• _SOURCE DATA_:

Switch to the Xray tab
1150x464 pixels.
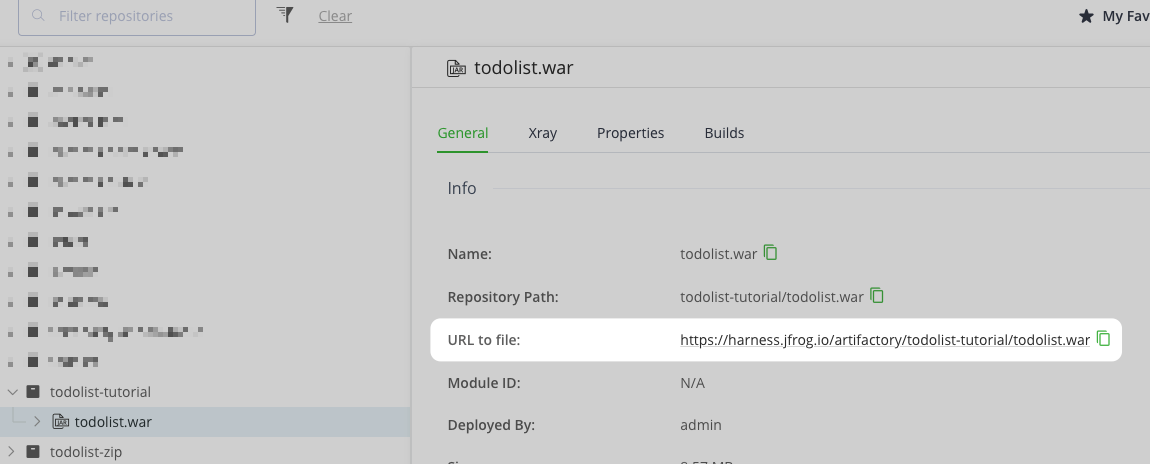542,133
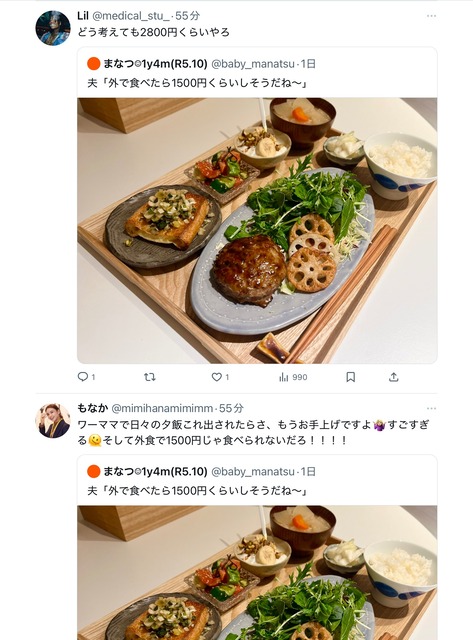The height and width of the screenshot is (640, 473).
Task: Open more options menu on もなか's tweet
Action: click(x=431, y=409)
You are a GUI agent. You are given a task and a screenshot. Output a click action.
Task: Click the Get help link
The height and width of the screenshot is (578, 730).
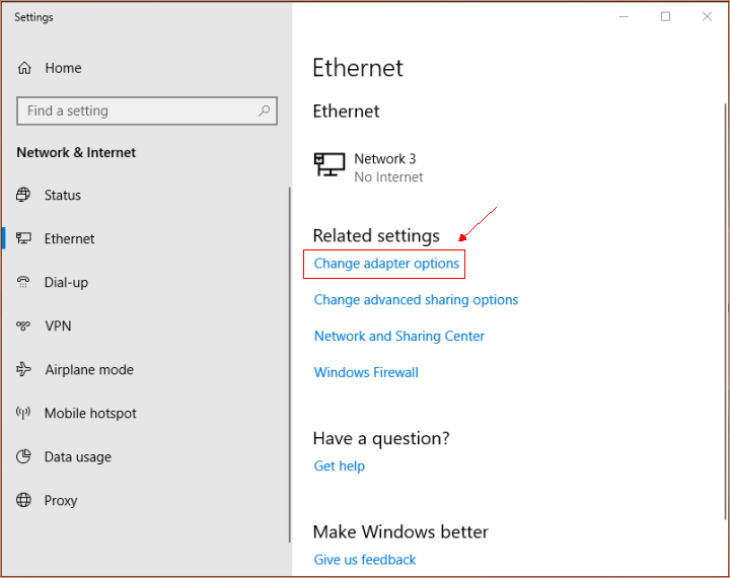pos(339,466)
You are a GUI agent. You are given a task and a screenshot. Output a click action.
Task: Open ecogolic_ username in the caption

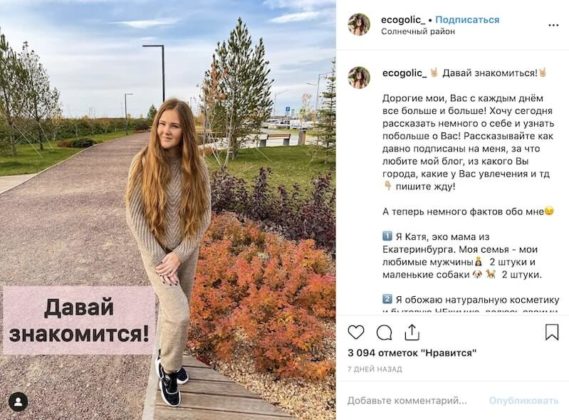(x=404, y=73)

---

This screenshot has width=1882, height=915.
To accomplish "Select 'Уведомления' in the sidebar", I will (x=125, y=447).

• _WHAT TO DO_:
Could you copy out the records above, word for word, from the line containing "Switch to the Xray tab" through the line containing "(x=404, y=73)", leaving out the pictures?

• _EXERCISE RESPONSE_:
Switch to the Xray tab
1150x464 pixels.
542,133
The height and width of the screenshot is (640, 473).
Task: Open more options menu on もなか's tweet
Action: click(x=431, y=409)
You are a GUI agent. You are given a task and a screenshot. Output a click action.
Task: Click the Get help link
The height and width of the screenshot is (578, 730).
pos(339,466)
You are a GUI agent. You are given a task and a screenshot. Output a click action.
Task: Open ecogolic_ username in the caption

(x=404, y=73)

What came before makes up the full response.